Nitrophenols (NPh) are hazardous pollutants with potentially harmful health effects. Conducting polymers appear as attractive candidates to detect and degrade these compounds due to their electrocatalytic activity. However, using electrocatalytic processes to degrade the micropollutants and harnessing the energy used in this process is a new standpoint. To obtain this cooperative effect, we explored the multifunctionality of PEDOT nanotubes in energy storage and electrocatalysis of NPh. The energy involved in degradation was harnessed in a high-performance supercapacitor, by increasing the specific capacitance in almost 50% in some configurations. The presence of NPh during the charge and discharge cycles also increased the stability and durability of the PEDOT nanotubes by forming poly(aminophenols). The extension of NPh degradation was evaluated by UV–vis spectroscopy and the modified electrodes were characterized by electrochemical, vibrational spectroscopic and scanning electron microscopy techniques. By this way, this contribution presents an interesting perspective gathering the degradation of micropollutants and the energy storage devices, which are certainly two of the biggest concerns of the scientific community nowadays.

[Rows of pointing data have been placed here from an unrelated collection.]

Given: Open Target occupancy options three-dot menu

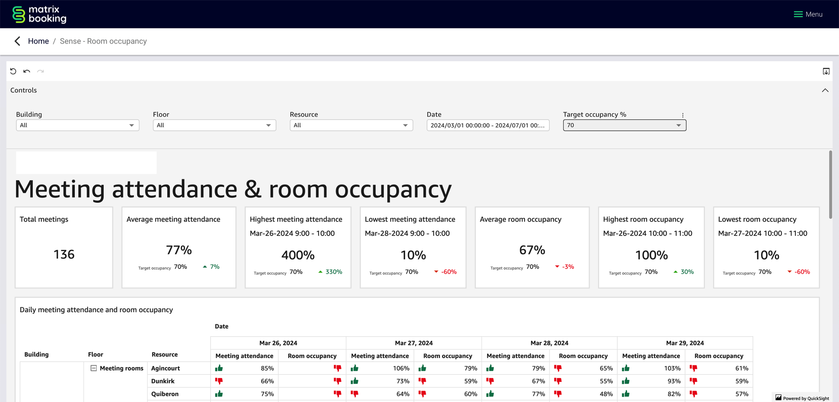Looking at the screenshot, I should click(x=683, y=115).
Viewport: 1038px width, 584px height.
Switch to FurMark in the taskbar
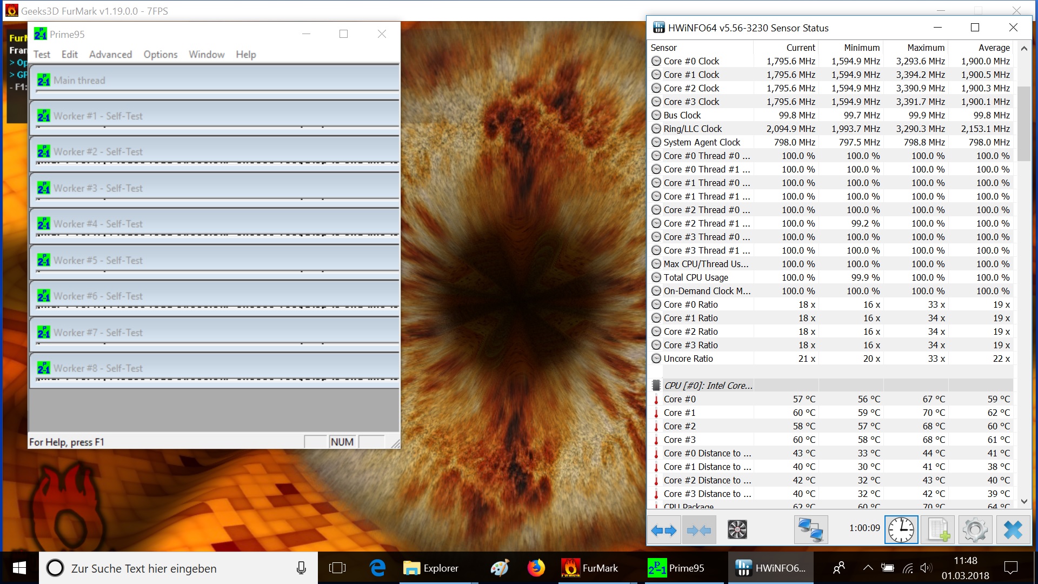pyautogui.click(x=589, y=568)
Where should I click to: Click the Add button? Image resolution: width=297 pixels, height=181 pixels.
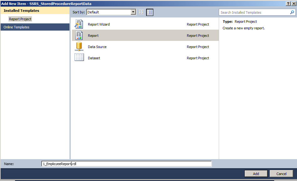(256, 174)
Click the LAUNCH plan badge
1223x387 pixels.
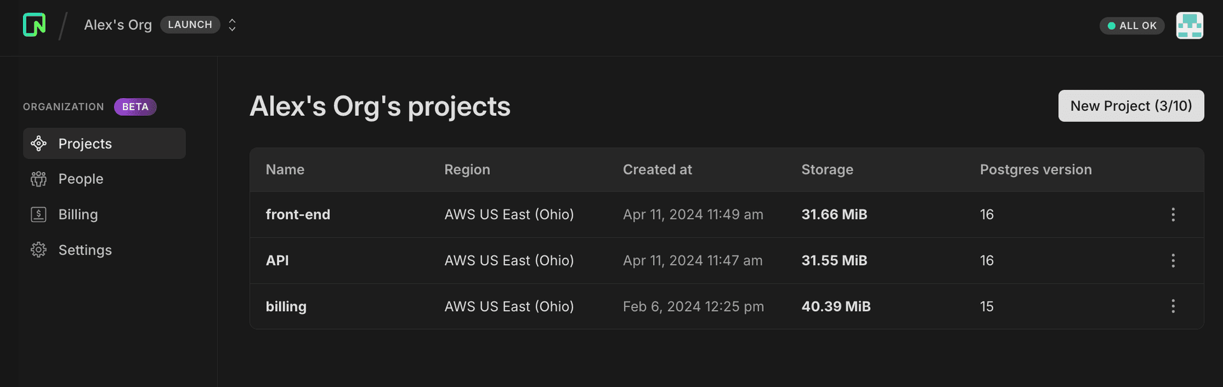tap(190, 24)
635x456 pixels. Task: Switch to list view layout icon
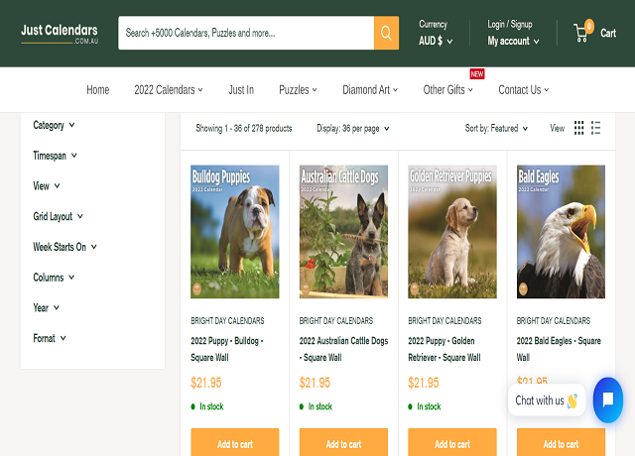click(596, 128)
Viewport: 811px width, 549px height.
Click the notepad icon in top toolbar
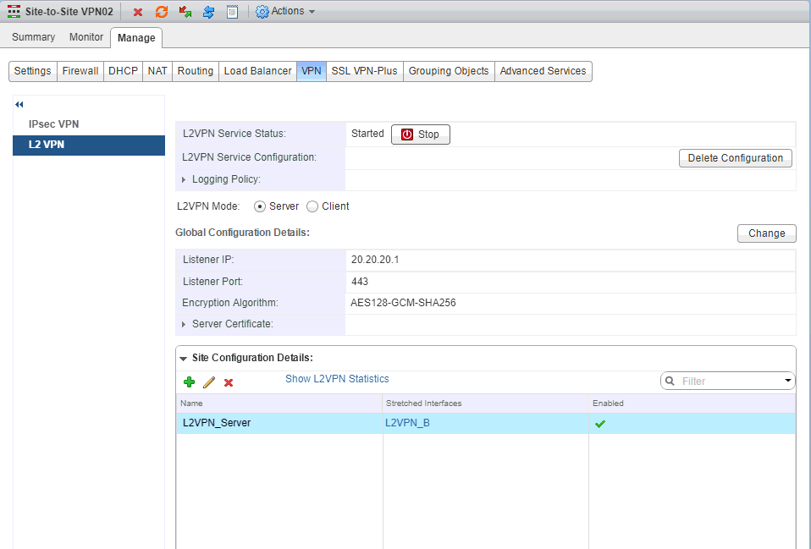tap(232, 12)
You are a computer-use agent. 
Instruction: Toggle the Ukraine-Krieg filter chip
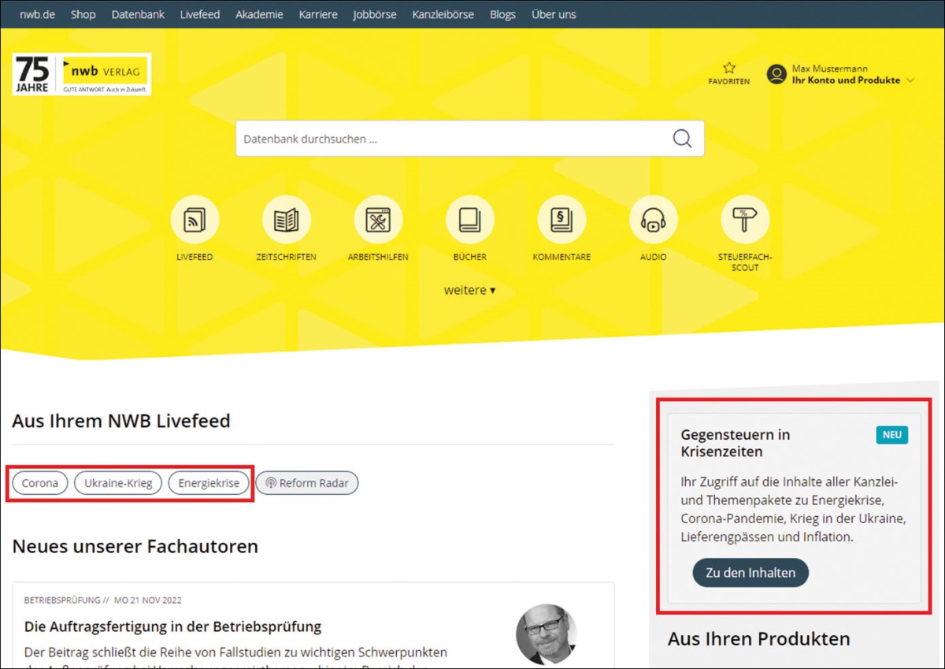[118, 483]
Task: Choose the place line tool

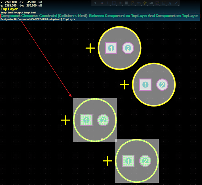Action: point(176,3)
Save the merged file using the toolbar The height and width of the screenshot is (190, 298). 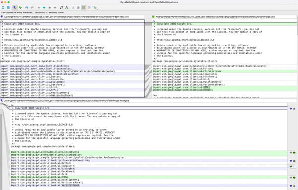click(8, 8)
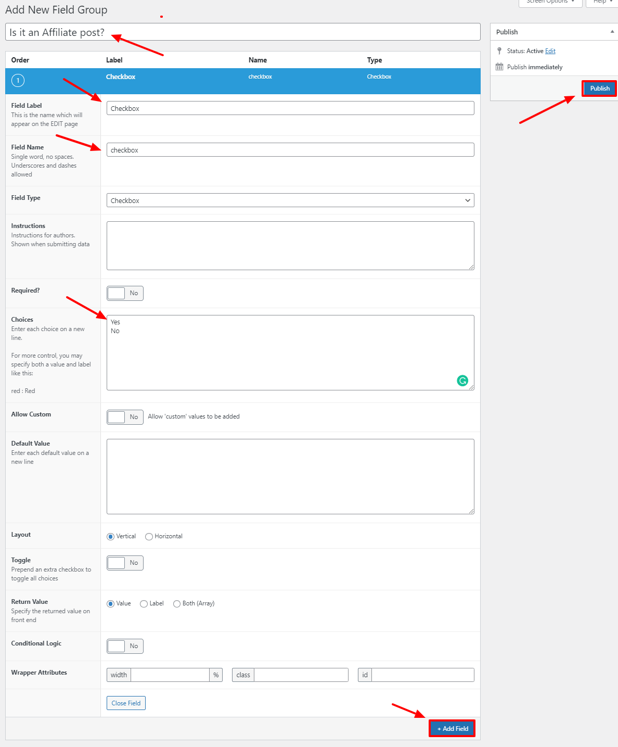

硝基苯酚（NPh）是有害污染物，对健康有潜在危害。导电聚合物由于其电催化活性而成为检测和降解这些化合物的诱人候选物。然而，使用电催化方法降解微污染物并利用该方法中使用的能量是一个新的观点。为了获得这种协同作用，我们探索了PEDOT纳米管在NPh的能量存储和电催化中的多功能性。在某些配置中，通过将比电容提高近50％，可以在高性能超级电容器中利用退化所涉及的能量。通过形成聚（氨基酚），在充电和放电周期中存在NPh也增加了PEDOT纳米管的稳定性和耐用性。NPh降解的扩展通过紫外可见光谱进行了评估，修饰的电极通过电化学，振动光谱和扫描电子显微镜技术进行了表征。通过这种方式，这一贡献提出了一个有趣的观点，收集了微污染物和能量存储设备的降解，这无疑是当今科学界关注的两个最大问题。